Nutrition Facts : @context http, Calories 372, UnsaturatedFat 12 grams, Carbohydrate 30 grams, Fat 24 grams, Fiber 8 grams, Protein 11 grams, SaturatedFat 11 grams, Sodium 518 milligrams, Sugar 12 grams, TransFat 0 grams
I'M A SOUTHERN GIRL NOW....POT LIKKER SOUP
Southern Food=Soul Food=Comfort Food...Pure and simple! If you love collard greens or any kind of fresh greens, soup, ham, and just good old fashioned southern cooking, this is for you. Even living in the interior of Alaska, I grew huge crops of greens (turnip, collards, mustard and kale) and pressure canned the the fruits and...
Provided by Sherry Blizzard
Categories Vegetable Soup
Time 35m
Number Of Ingredients 19
Steps:
- 1. Easy as pie....follow the directions above.
Tips:
- Choose the right greens: Collard greens, turnip greens, and mustard greens are all great choices for pot likker soup. Look for greens that are fresh and have a deep, dark color.
- Wash the greens thoroughly: Greens can be gritty, so it's important to wash them thoroughly before using them. Rinse the greens in several changes of cold water, and then pat them dry.

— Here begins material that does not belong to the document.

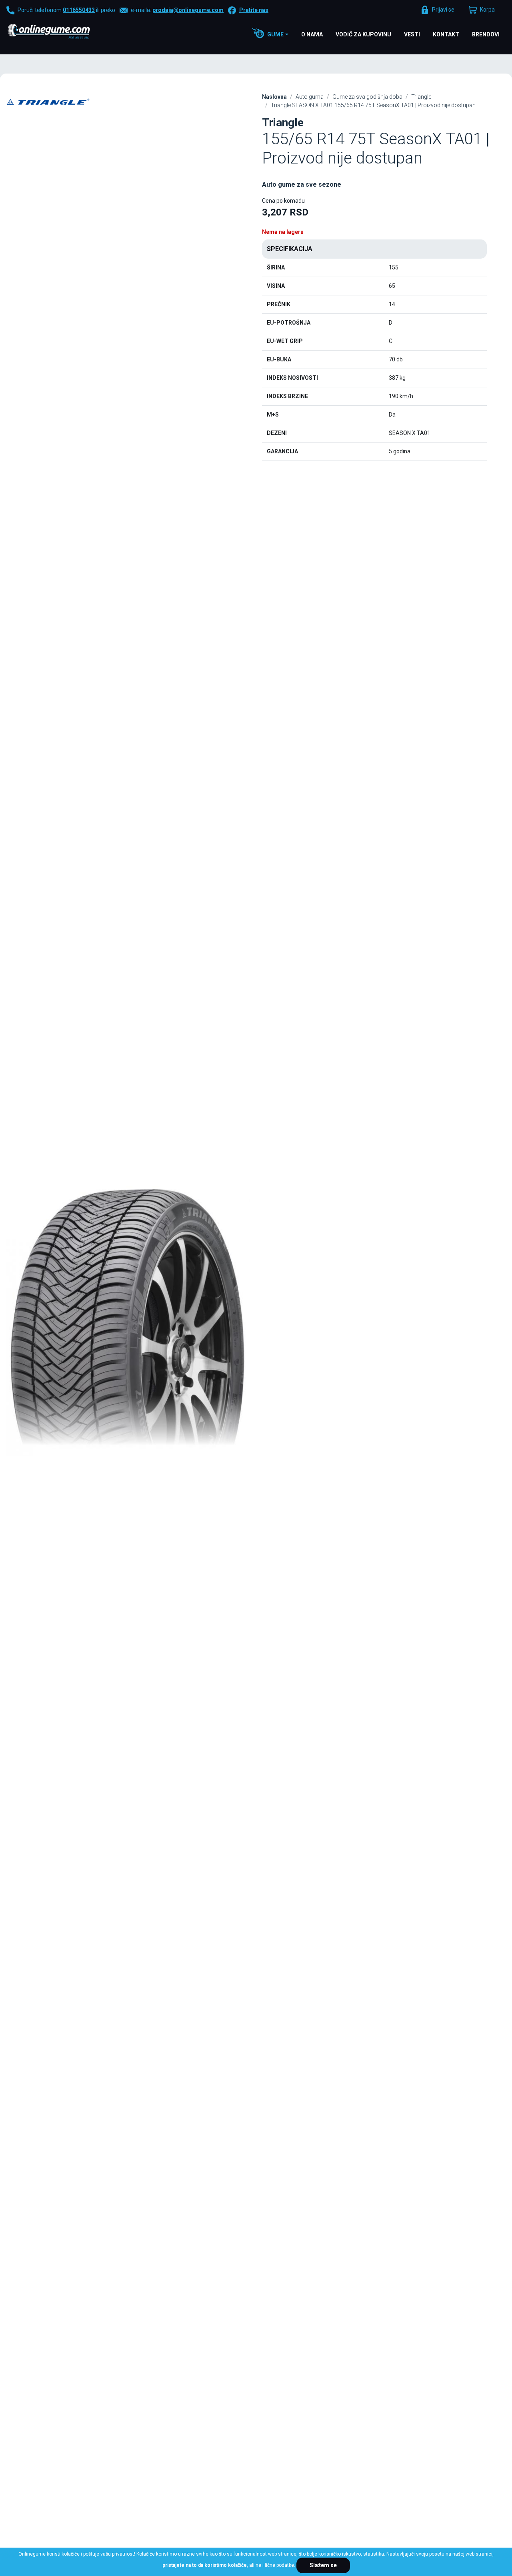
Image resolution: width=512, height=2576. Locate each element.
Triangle (421, 97)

- Use a Dutch oven or large pot: Pot likker soup is a hearty soup, so you'll need a large pot to make it. A Dutch oven is ideal, but a large stockpot will also work.
- Don't overcrowd the pot: When you add the greens to the pot, don't overcrowd it. The greens will wilt as they cook, so you need to give them some room to do so.
- Cook the greens until they are tender: The greens should be cooked until they are tender, but not mushy. This usually takes about 20 minutes.
- Season the soup to taste: Once the greens are cooked, season the soup to taste with salt, pepper, and other seasonings. You can also add a bit of hot sauce or vinegar for a little extra flavor.
Conclusion:
Pot likker soup is a delicious and easy-to-make soup that is perfect for a cold winter day. It's also a great way to use up leftover ham or bacon. With a few simple ingredients and a little bit of time, you can have a pot of delicious pot likker soup on the table in no time.